Excerpted data

== Segment start ==

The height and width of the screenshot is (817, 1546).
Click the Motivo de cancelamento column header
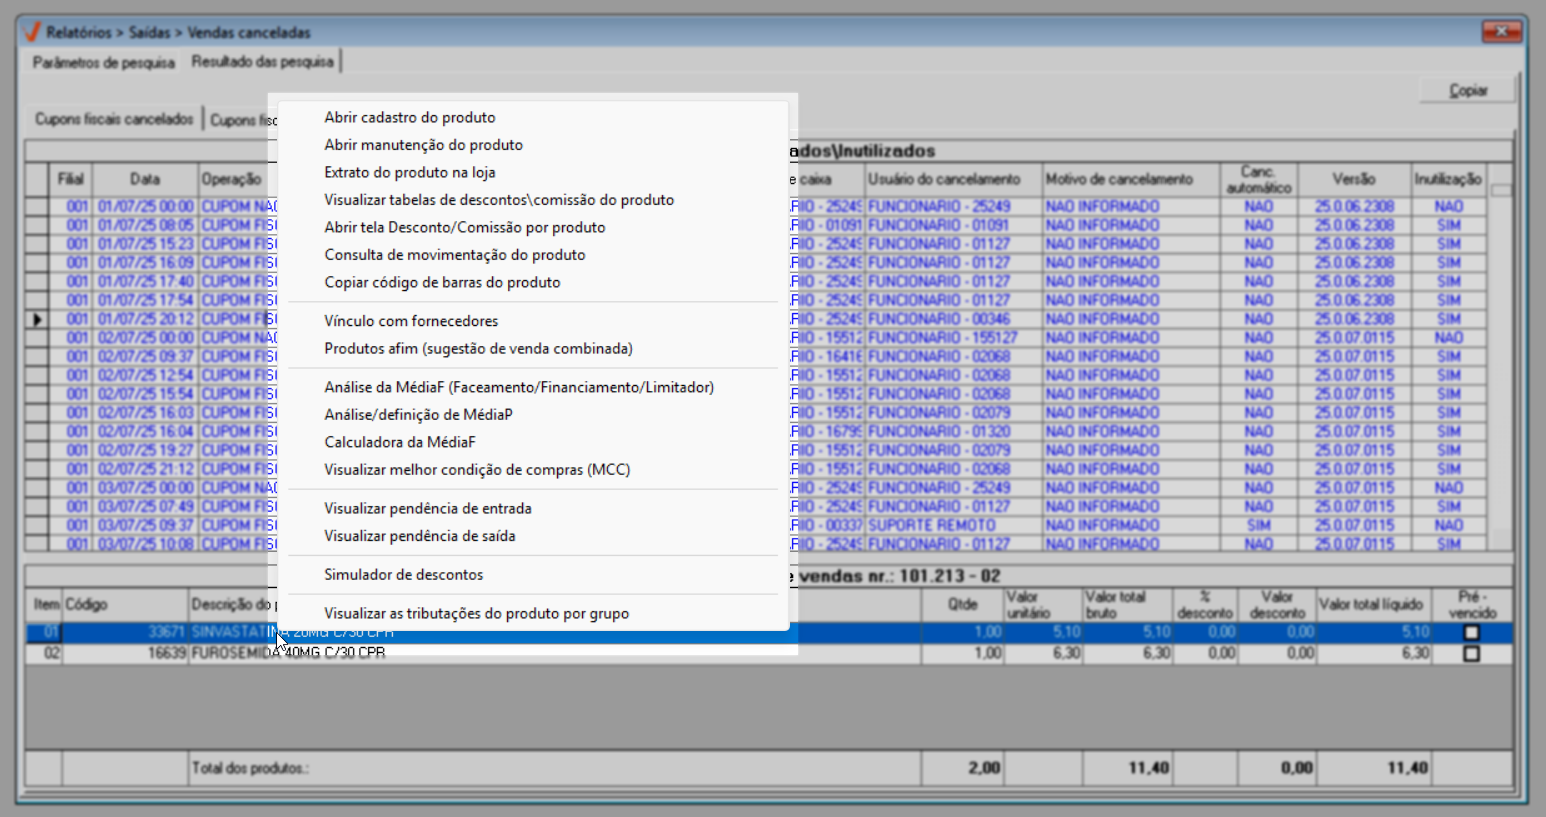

== Segment end ==
== Segment start ==

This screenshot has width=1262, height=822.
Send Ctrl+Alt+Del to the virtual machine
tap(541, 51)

== Segment end ==

What is required
Will you return exactly the lines above from the one with "The height and" down to the one with "Click the Motivo", counting both as part of the range?

Result for this task
The height and width of the screenshot is (817, 1546).
Click the Motivo de cancelamento column header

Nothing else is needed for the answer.